** DATA follows **
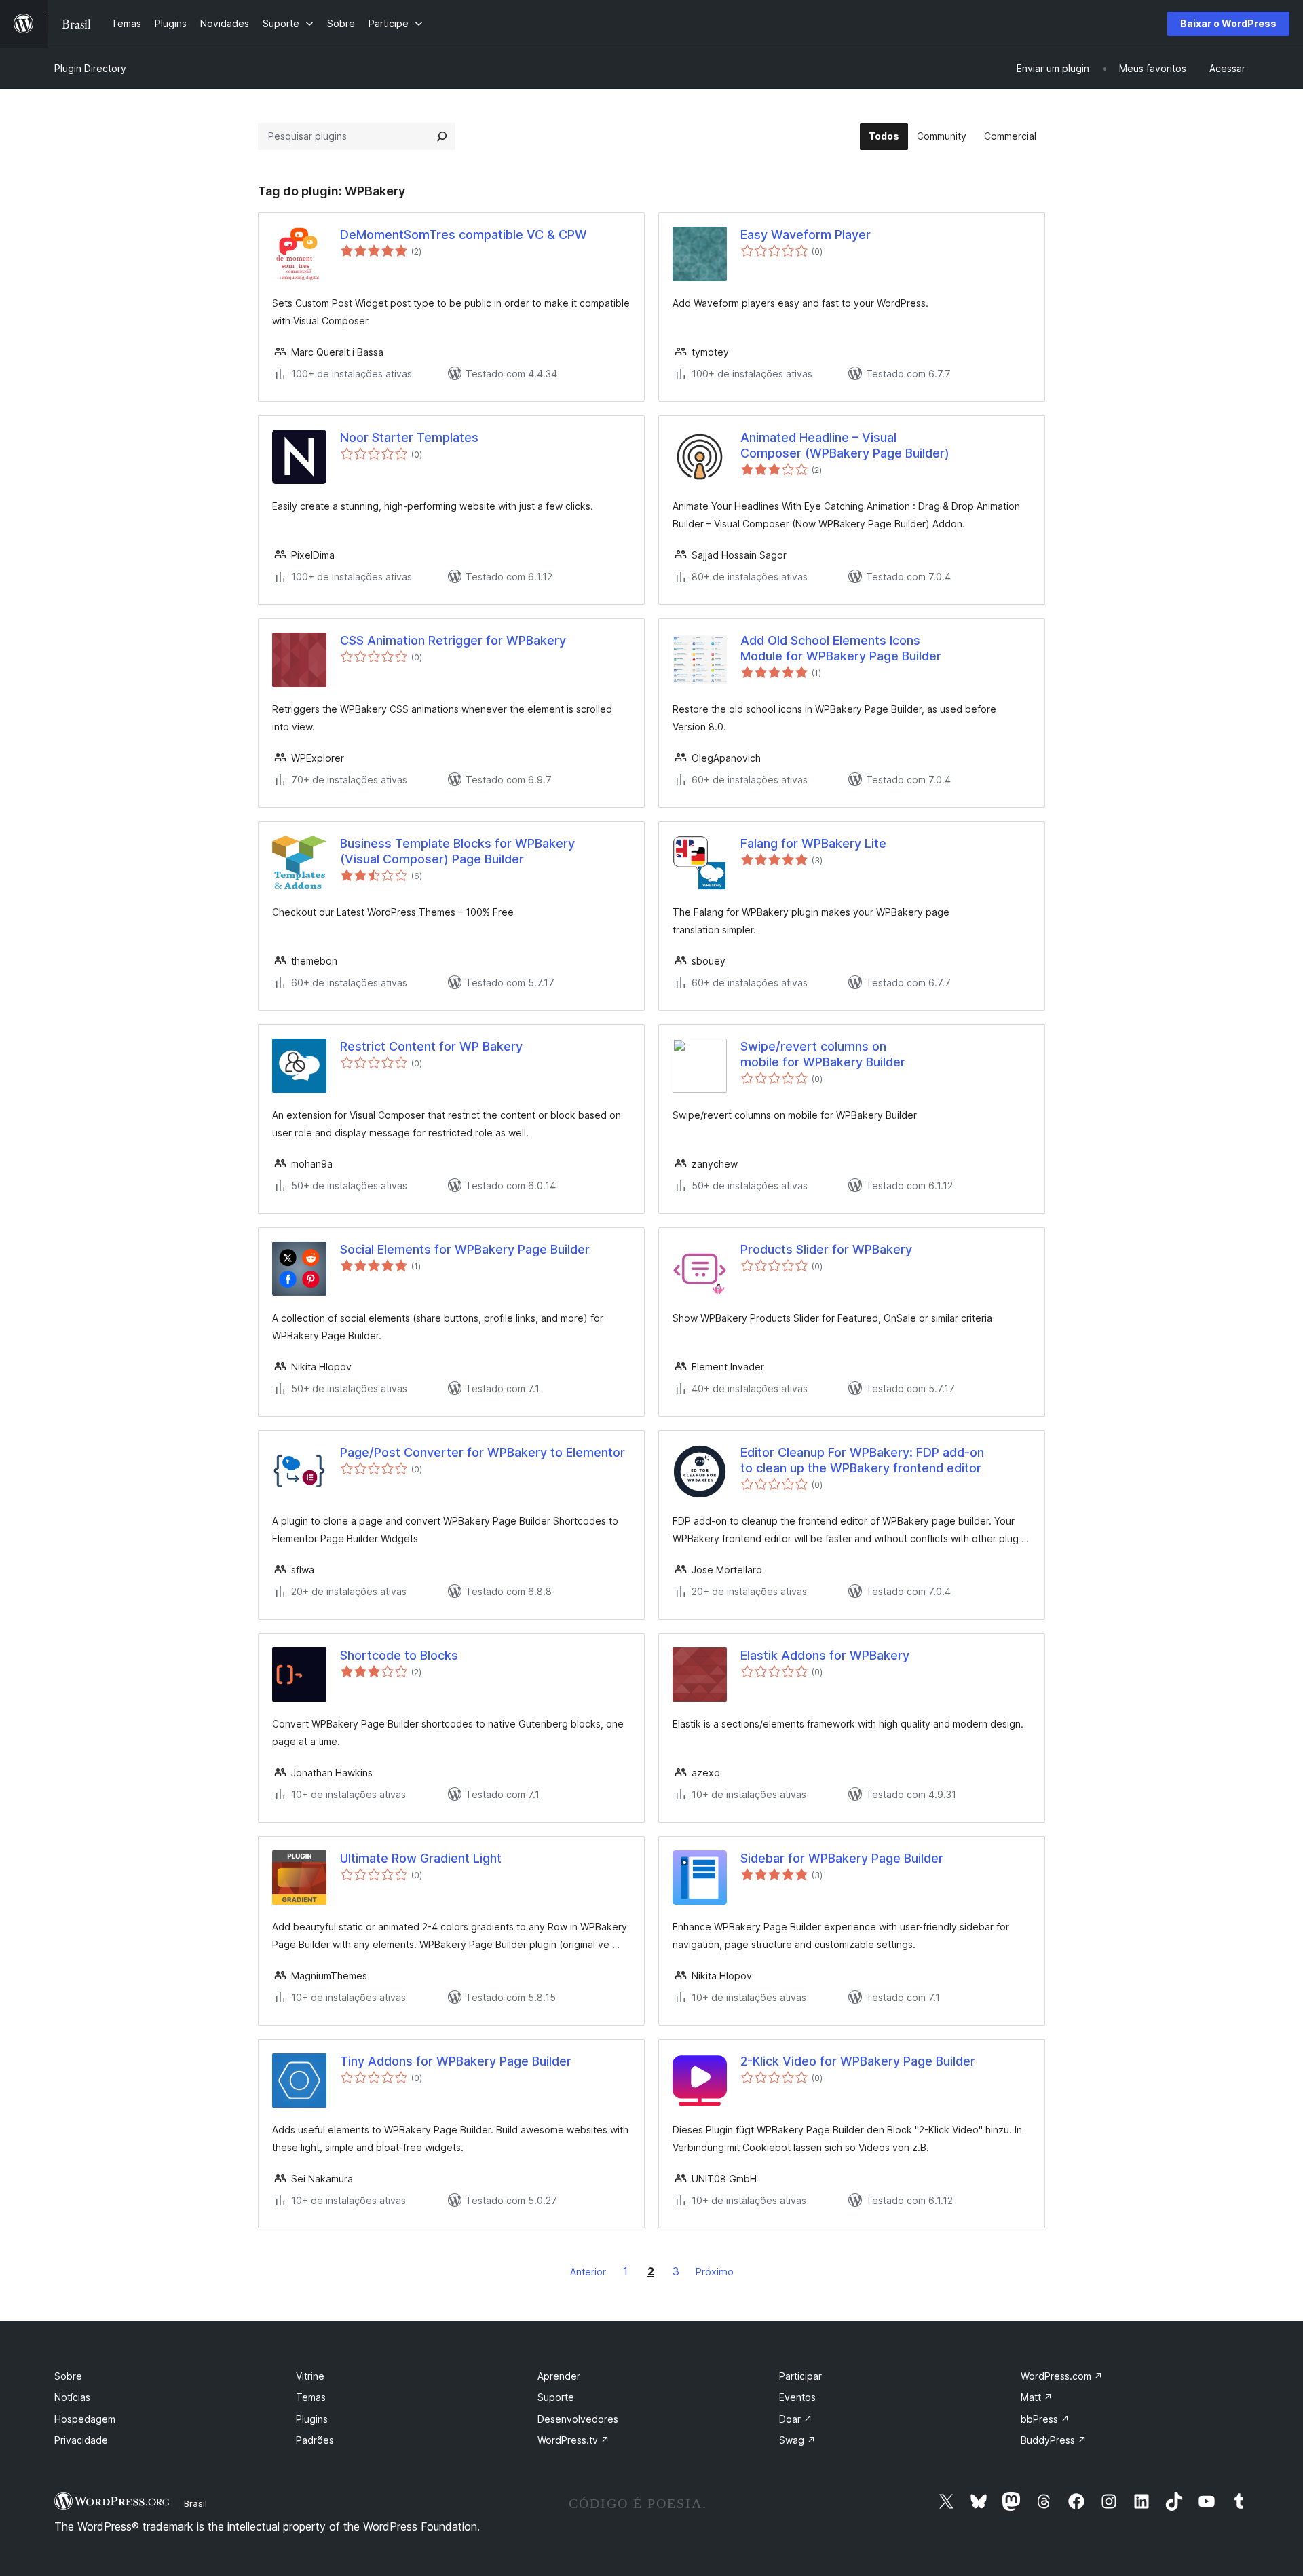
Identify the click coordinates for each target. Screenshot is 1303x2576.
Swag (797, 2440)
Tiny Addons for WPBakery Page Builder (455, 2061)
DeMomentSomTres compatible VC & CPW (463, 234)
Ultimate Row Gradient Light (421, 1858)
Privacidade (81, 2440)
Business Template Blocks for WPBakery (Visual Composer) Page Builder (457, 851)
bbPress (1045, 2419)
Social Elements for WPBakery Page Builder (465, 1249)
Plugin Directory (90, 68)
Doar (795, 2419)
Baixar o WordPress (1228, 23)
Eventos (797, 2397)
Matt (1037, 2397)
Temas (311, 2397)
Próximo (715, 2271)
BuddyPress (1054, 2440)
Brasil (195, 2503)
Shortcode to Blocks (399, 1655)
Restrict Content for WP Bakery (431, 1046)
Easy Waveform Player (805, 234)
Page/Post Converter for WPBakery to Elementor (482, 1452)
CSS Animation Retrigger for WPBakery (453, 640)
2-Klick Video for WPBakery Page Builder (857, 2061)
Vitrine (310, 2376)
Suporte (555, 2397)
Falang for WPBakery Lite (813, 843)
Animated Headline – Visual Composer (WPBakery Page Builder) (844, 445)
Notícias (72, 2397)
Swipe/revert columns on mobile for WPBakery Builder (822, 1054)
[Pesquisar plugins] (441, 136)
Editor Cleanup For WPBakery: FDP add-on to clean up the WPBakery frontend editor (862, 1460)
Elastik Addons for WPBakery (824, 1655)
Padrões (315, 2440)
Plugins (312, 2419)
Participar (800, 2376)
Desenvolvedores (577, 2419)
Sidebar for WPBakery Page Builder (841, 1858)
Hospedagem (84, 2419)
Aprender (558, 2376)
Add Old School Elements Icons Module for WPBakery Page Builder (840, 648)
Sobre (68, 2376)
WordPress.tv (573, 2440)
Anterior (588, 2271)
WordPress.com (1062, 2376)
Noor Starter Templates (409, 437)
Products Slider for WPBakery (826, 1249)
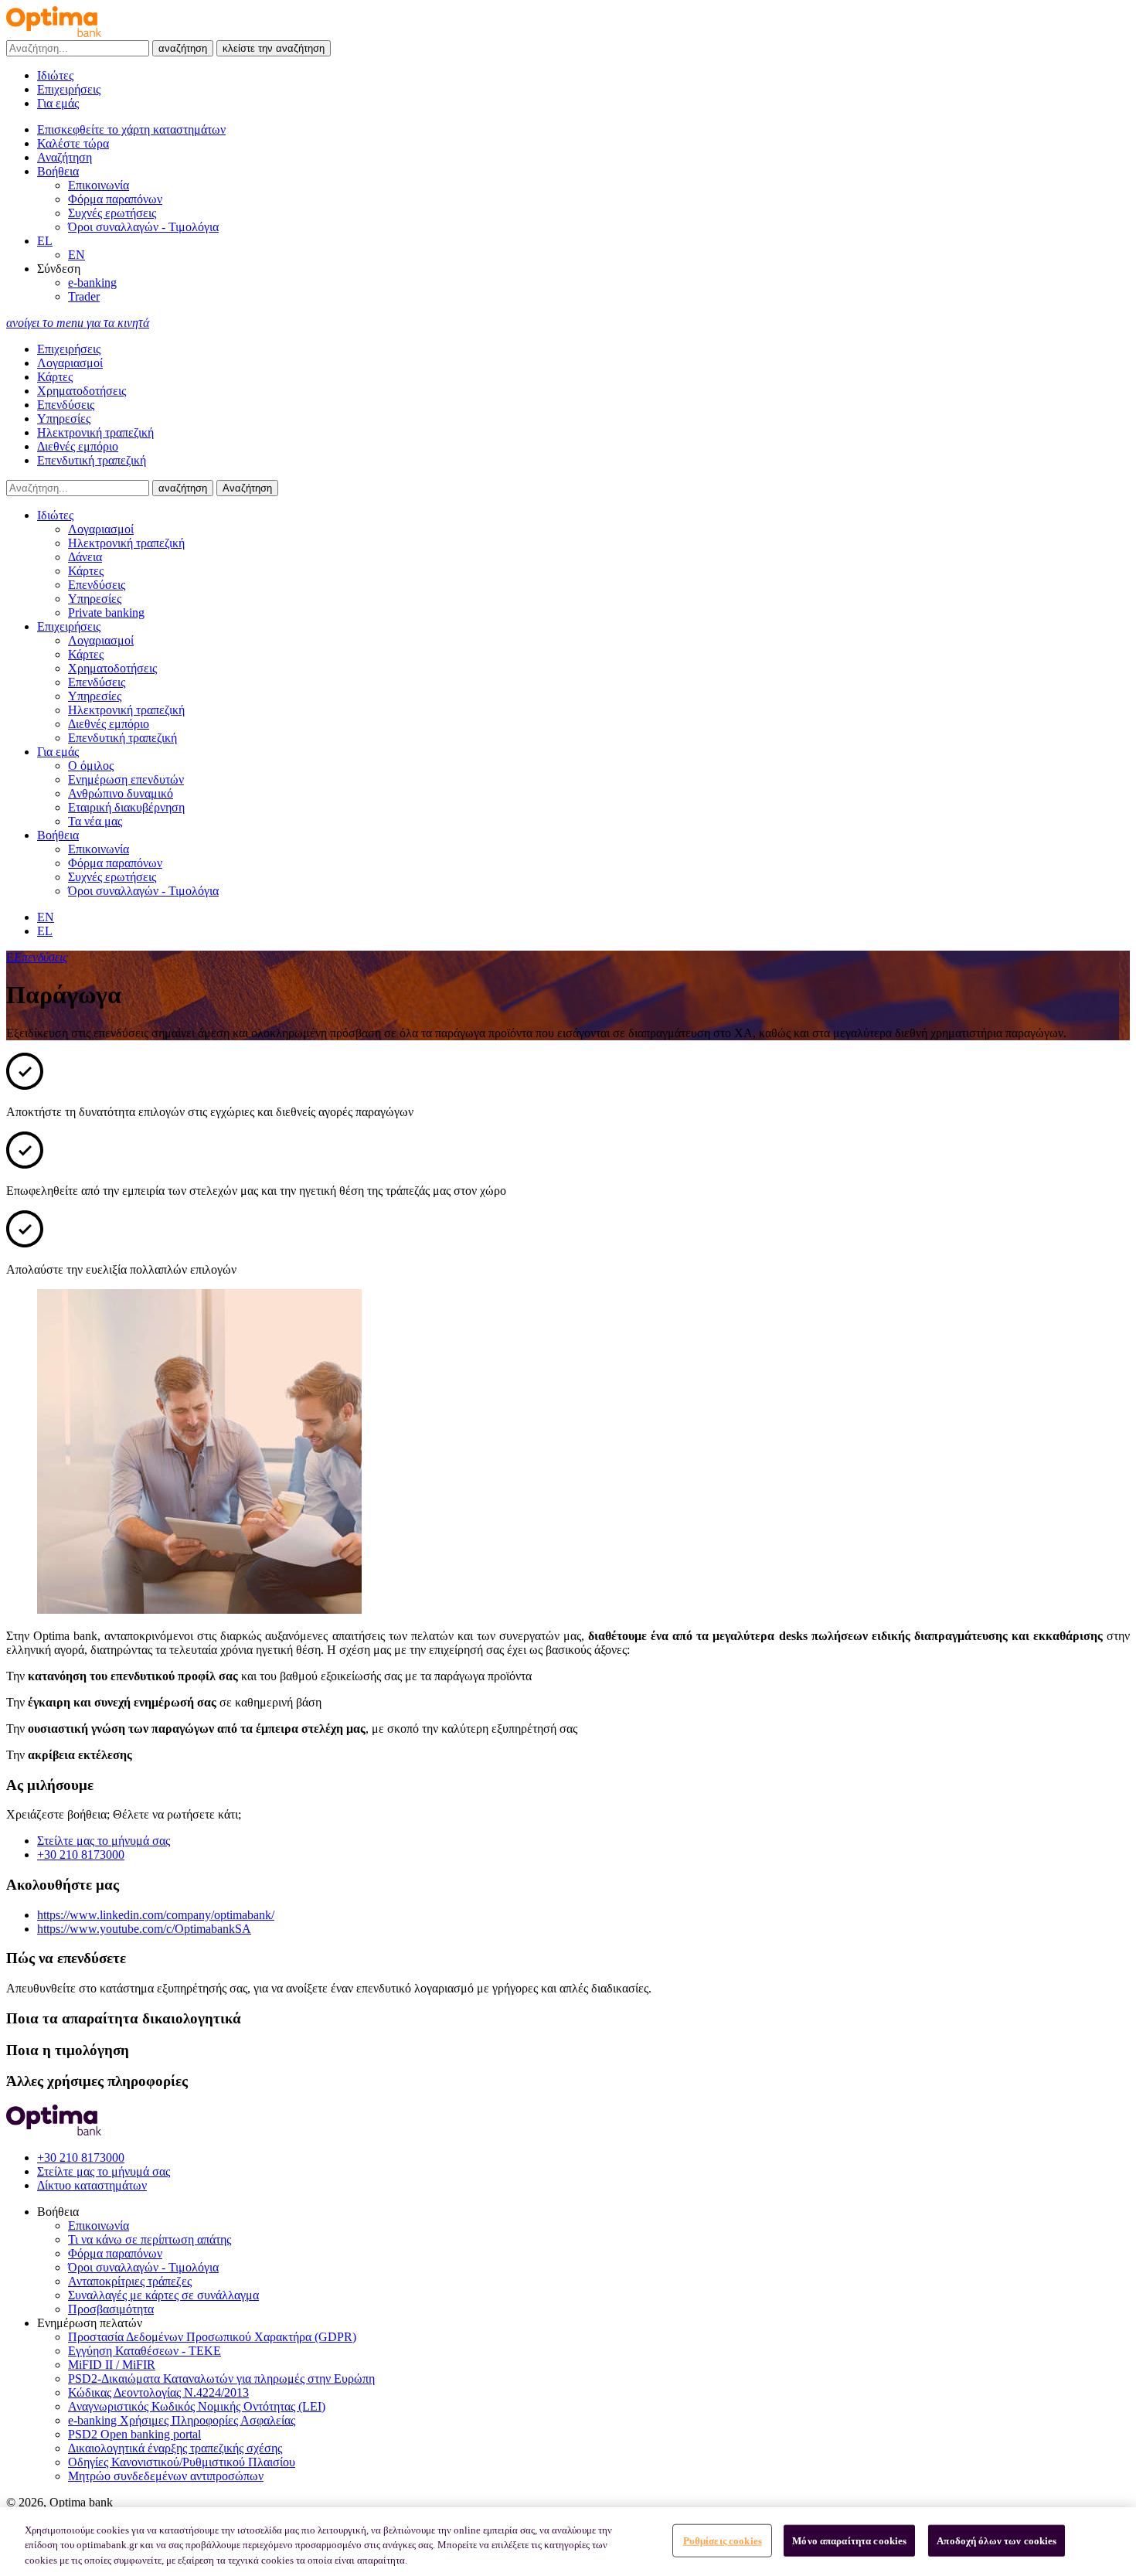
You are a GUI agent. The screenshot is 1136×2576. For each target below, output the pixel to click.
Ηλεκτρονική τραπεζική (95, 432)
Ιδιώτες (55, 75)
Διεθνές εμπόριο (77, 446)
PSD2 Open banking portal (134, 2434)
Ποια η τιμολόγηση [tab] (67, 2050)
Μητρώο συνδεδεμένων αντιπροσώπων (166, 2475)
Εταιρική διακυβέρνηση (126, 807)
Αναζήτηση (247, 488)
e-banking (92, 282)
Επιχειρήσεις (68, 89)
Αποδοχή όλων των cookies (996, 2540)
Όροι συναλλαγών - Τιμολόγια (143, 226)
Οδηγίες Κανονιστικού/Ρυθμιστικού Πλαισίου (181, 2462)
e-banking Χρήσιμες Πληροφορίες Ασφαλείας (181, 2420)
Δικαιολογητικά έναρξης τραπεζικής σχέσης (175, 2448)
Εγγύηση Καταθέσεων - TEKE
** End of DATA **
WORK ITEM — If a line in the entries holds the string "Elements", copy it.

WRITTEN ANSWER —
Social Elements for WPBakery Page Builder (465, 1249)
Add Old School Elements Icons Module for WPBakery Page Builder (840, 648)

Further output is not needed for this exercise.